LOve in adulthood remains a prototype of the unconditional love we know as a helpless baby bonding with our parents.
Love deconstructed in its barest form is that between the parent and infant.
As we grow older and mature , or conditioned to our training and expectations which we need to conform , then Love evolves as one where we get rewarded for by living up to the expectations of our loved ones or our potential lovers..or we expect to love only certain perceived ideals of what we want in our potential lovers or object of our love..
The greatest hindrance to unconditional love is that we begin to consciously or unconsciously impose conditions and expectations on our 'Love' or objects of our love..

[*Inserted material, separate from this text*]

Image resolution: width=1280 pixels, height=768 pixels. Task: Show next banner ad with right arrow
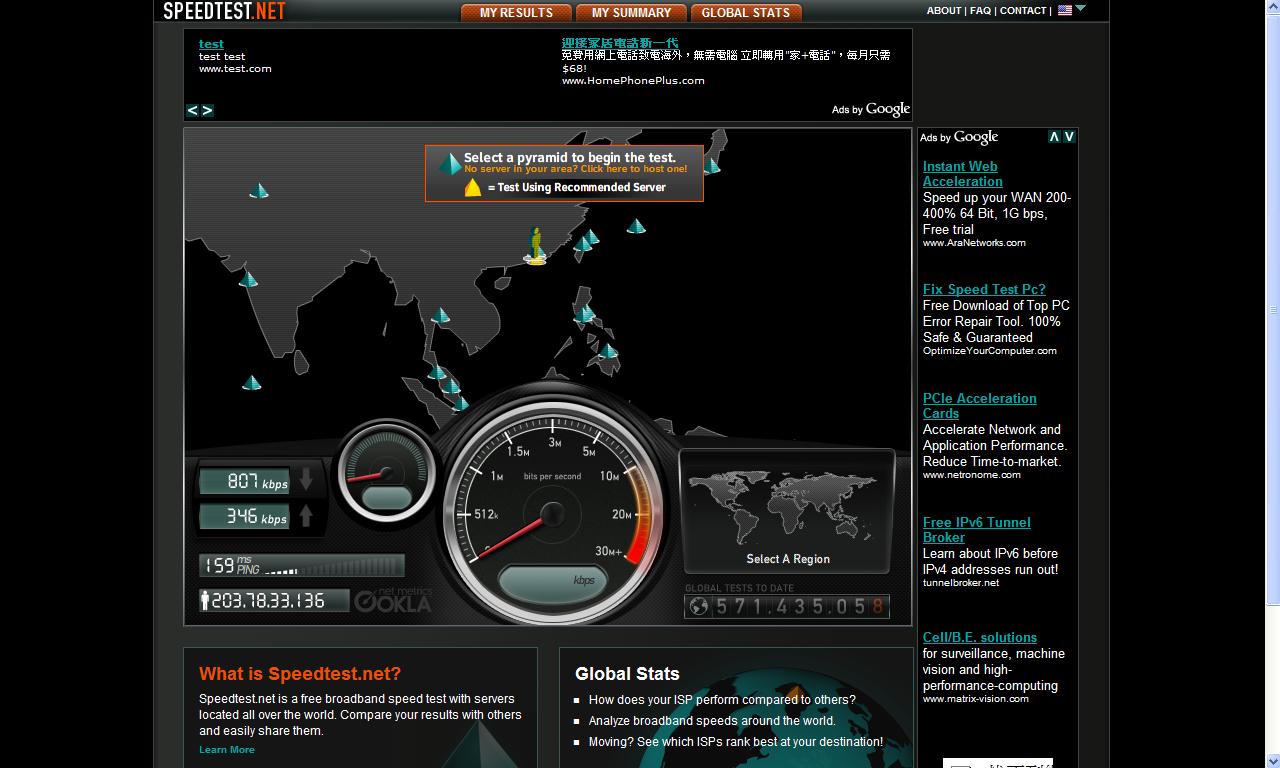tap(208, 111)
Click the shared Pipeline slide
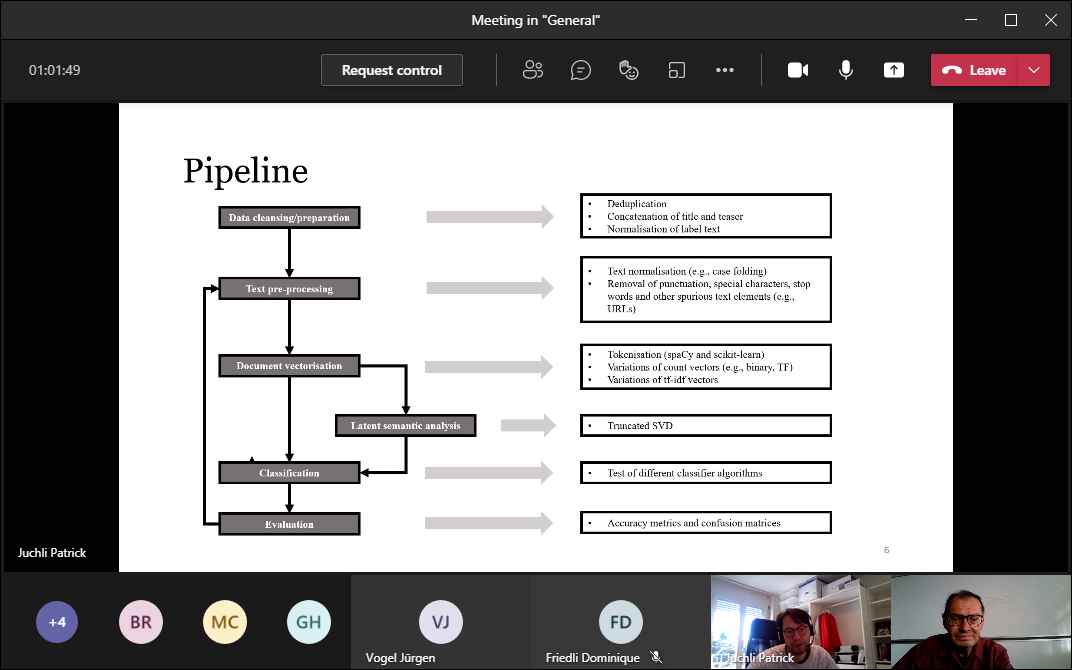The width and height of the screenshot is (1072, 670). pyautogui.click(x=535, y=337)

Tempering and compromising or indeed deliberately erasing these expectations of what we perceive as our 'LOve wishes' is perhaps the first step to meeting true unconditional love..
so in a nutshell , we need to start from 'ground zero' in love...expecting little but giving a lot of time ..and what about this thing call Chemistry or magic? that we need to leave to Fate or Divine intervention..

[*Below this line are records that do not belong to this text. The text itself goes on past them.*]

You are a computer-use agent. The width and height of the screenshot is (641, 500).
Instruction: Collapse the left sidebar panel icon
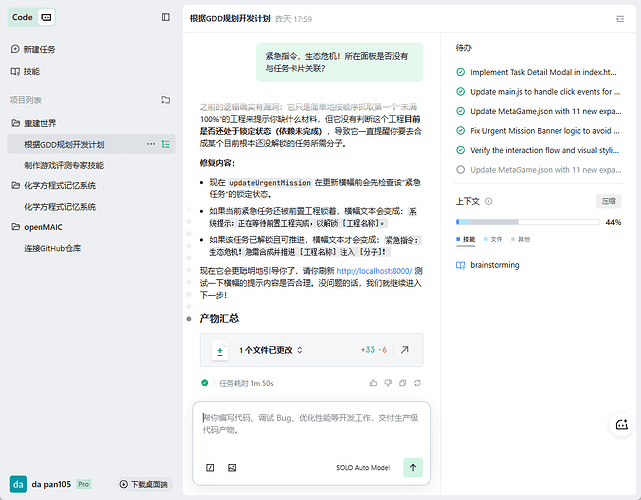(x=166, y=17)
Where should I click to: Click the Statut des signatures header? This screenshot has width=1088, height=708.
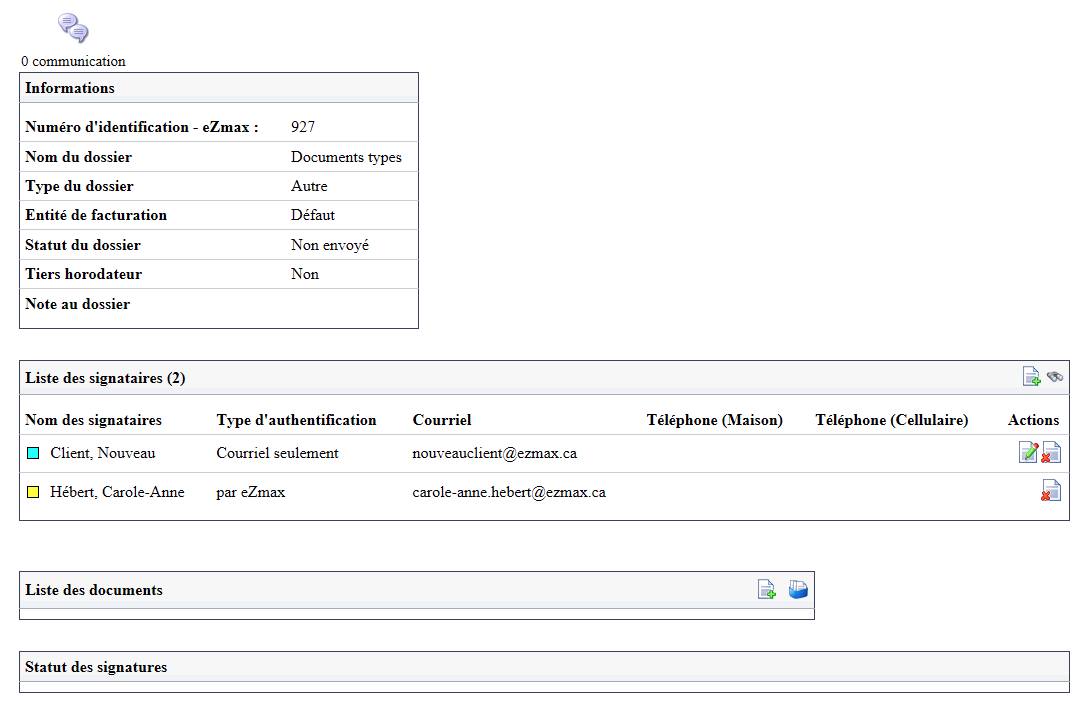(x=96, y=667)
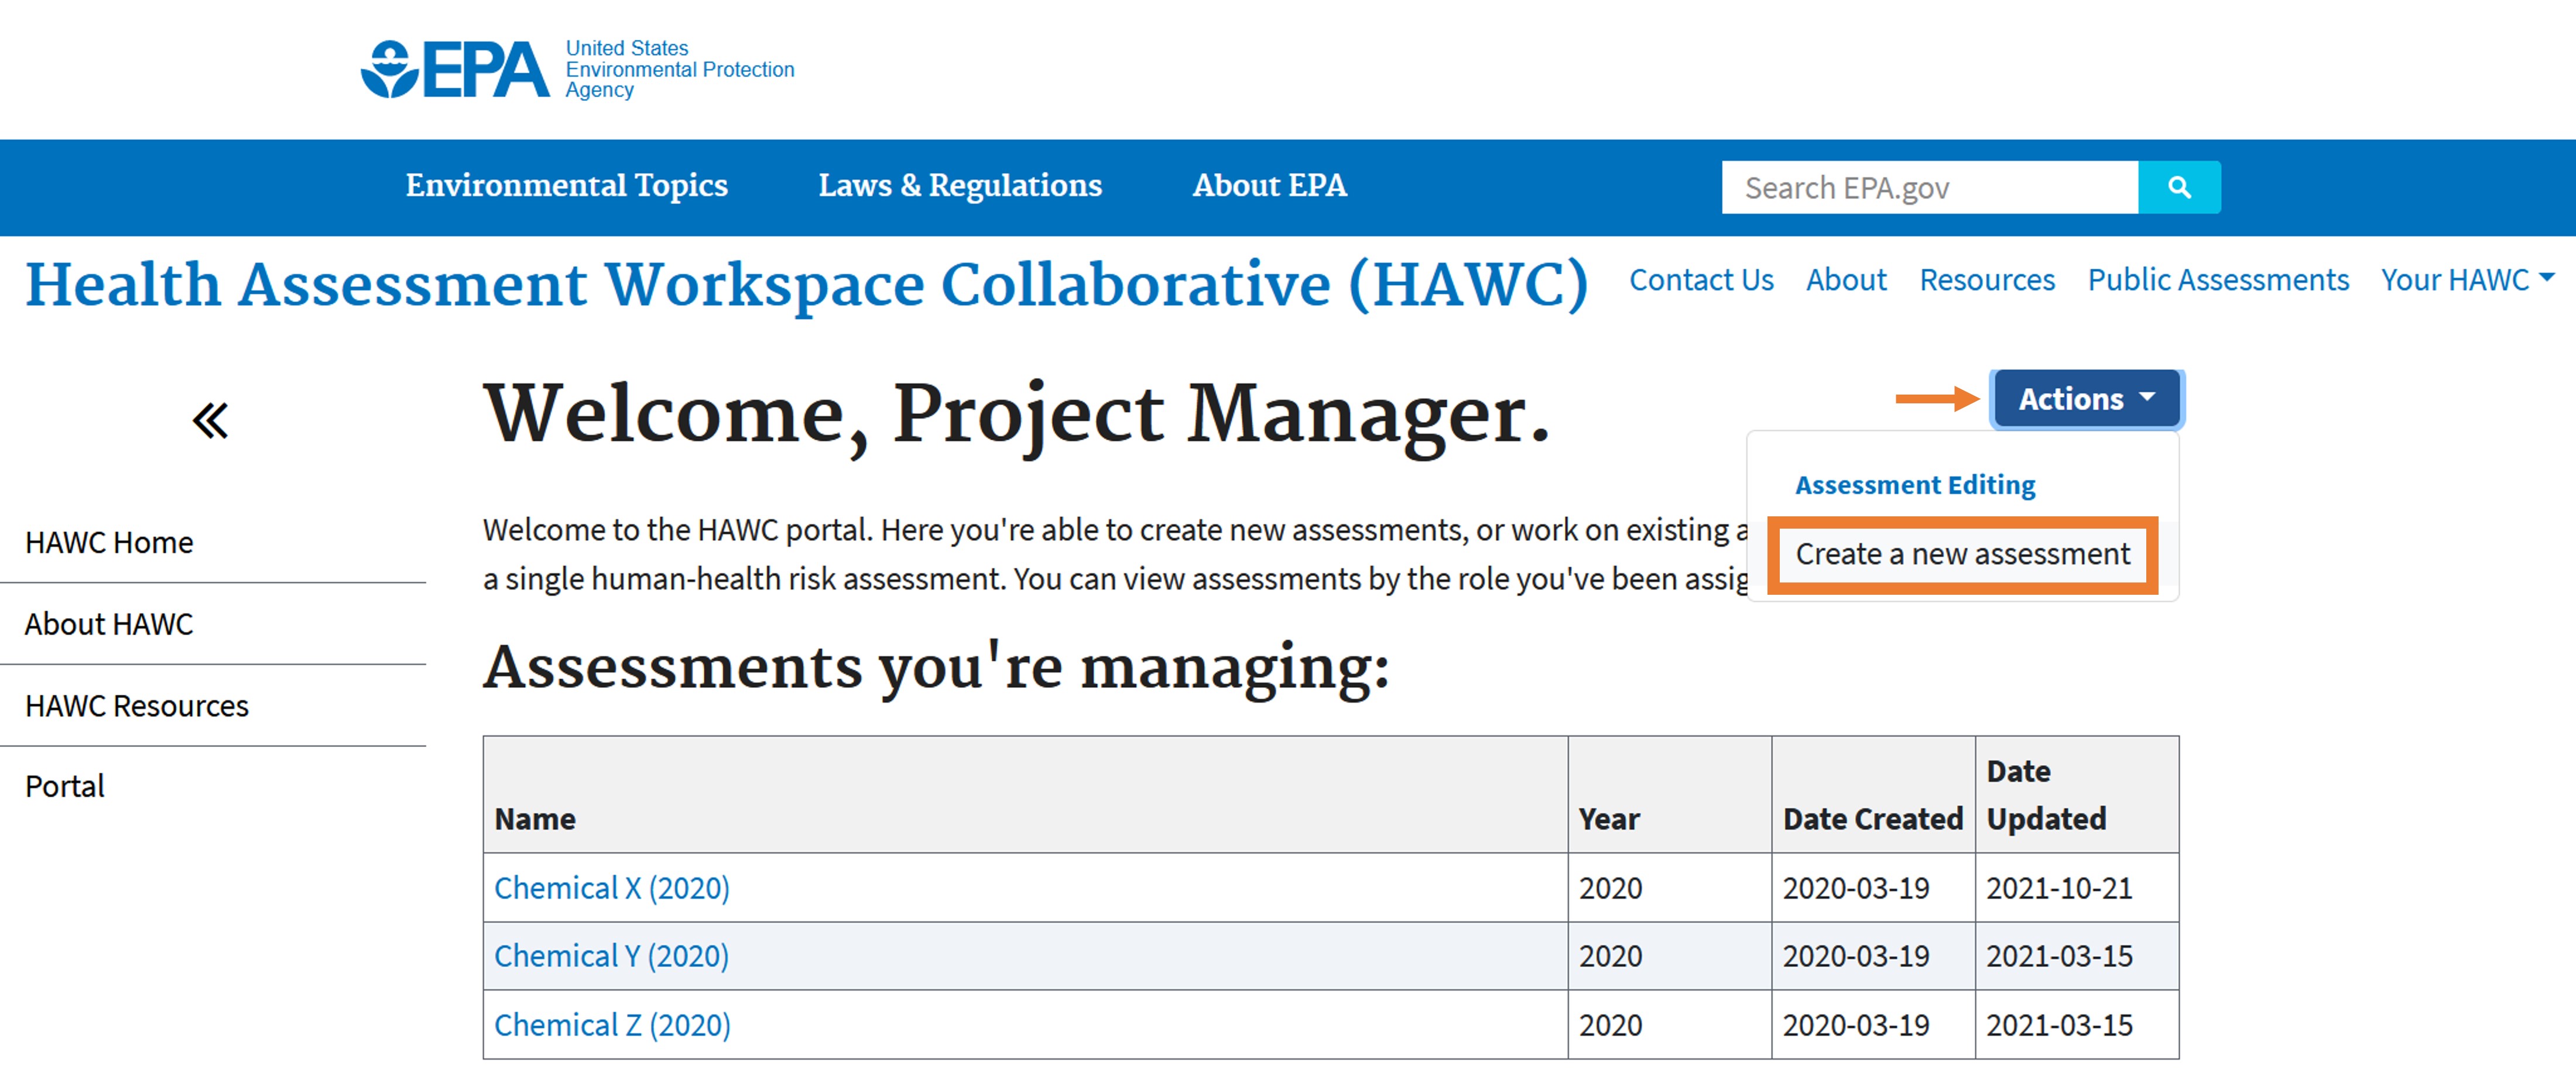2576x1076 pixels.
Task: Open Laws & Regulations menu
Action: tap(959, 186)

Inspiration2005 write: Ever wonder why we love? What love really is and why we subject ourselves to it over and over again. Sadness with disappointment rolled into that one moment of hope. That moment when time feels as if it has stopped just for us.
That crazy, unstable I can't live without you feeling. Is that love? Or is real love the staying through adversity, the getting through the hard stuff. Are we as human beings capable of loving and accepting ourselves enough to feel the pain of another.

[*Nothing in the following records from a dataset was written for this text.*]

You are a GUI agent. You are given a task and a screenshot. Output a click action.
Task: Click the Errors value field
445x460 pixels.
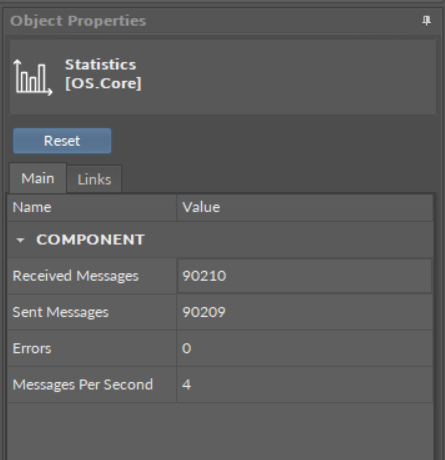pos(305,349)
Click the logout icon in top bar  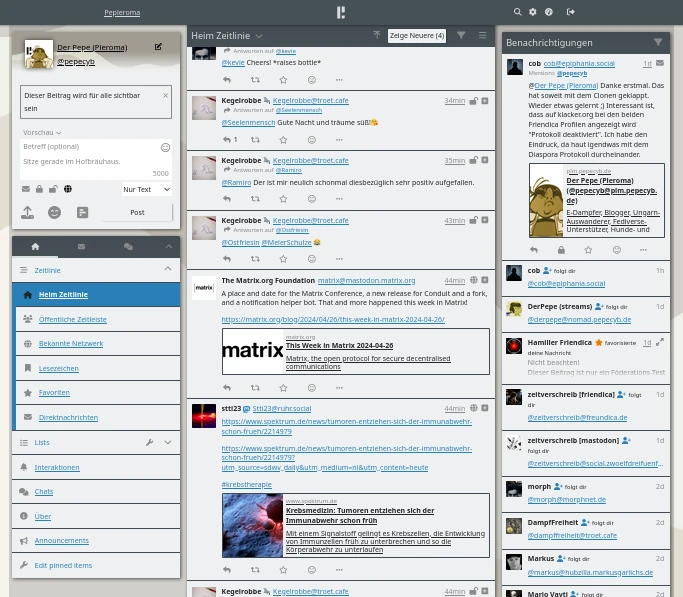571,12
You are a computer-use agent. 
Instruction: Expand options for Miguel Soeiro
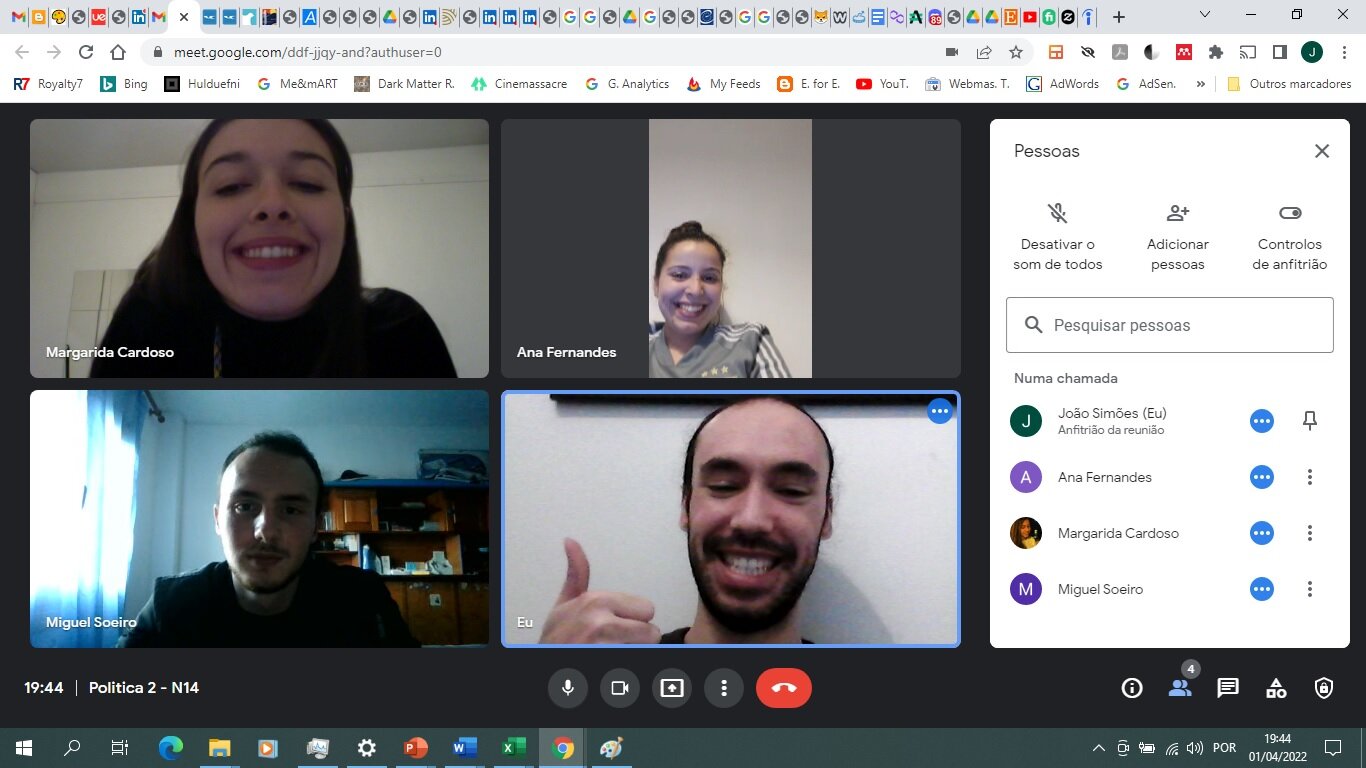1310,589
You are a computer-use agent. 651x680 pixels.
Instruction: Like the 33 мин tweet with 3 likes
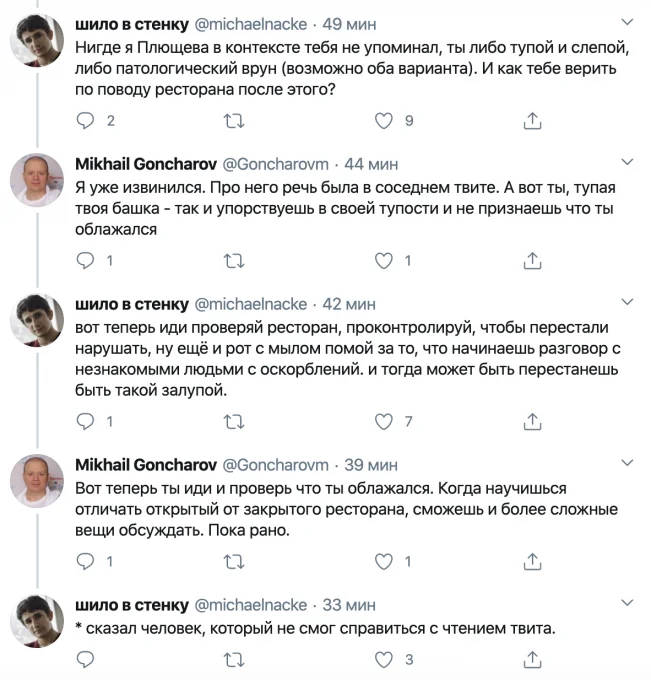[384, 660]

To see the depth of a man or woman who is not perfect but is willing to just be. A woman who has accepted all parts of who she is and who she is not. A woman who loves the man for who he is and not what he has or can give her.
Sure love to a woman is security. And selecting a man who can provide a rich and full life is a bonus. Where are the men who want to be accepted and loved for who they are. The men that can laugh at themselves and still be OK. The unpretentiousness, the men willing to remove the masks they show the world with the right relationship. Where are those folks who want to just be?
Do they really exist?
Inspiration, you worded it so beautifully that it's hard to imagine why you are still in persuit of this thing called "L-O-V-E".
Those among us who continue to seek it because do so there is no greater gift in the world. It is the one true need that we as beings tend to neglect far too often.
However, it is my belief that if we focused on it and sacrificed all for it's sake like we do Money, Fame, and Success, that more of us would not only find it but would bask in the joy of all of the afore mentioned aspirations as well.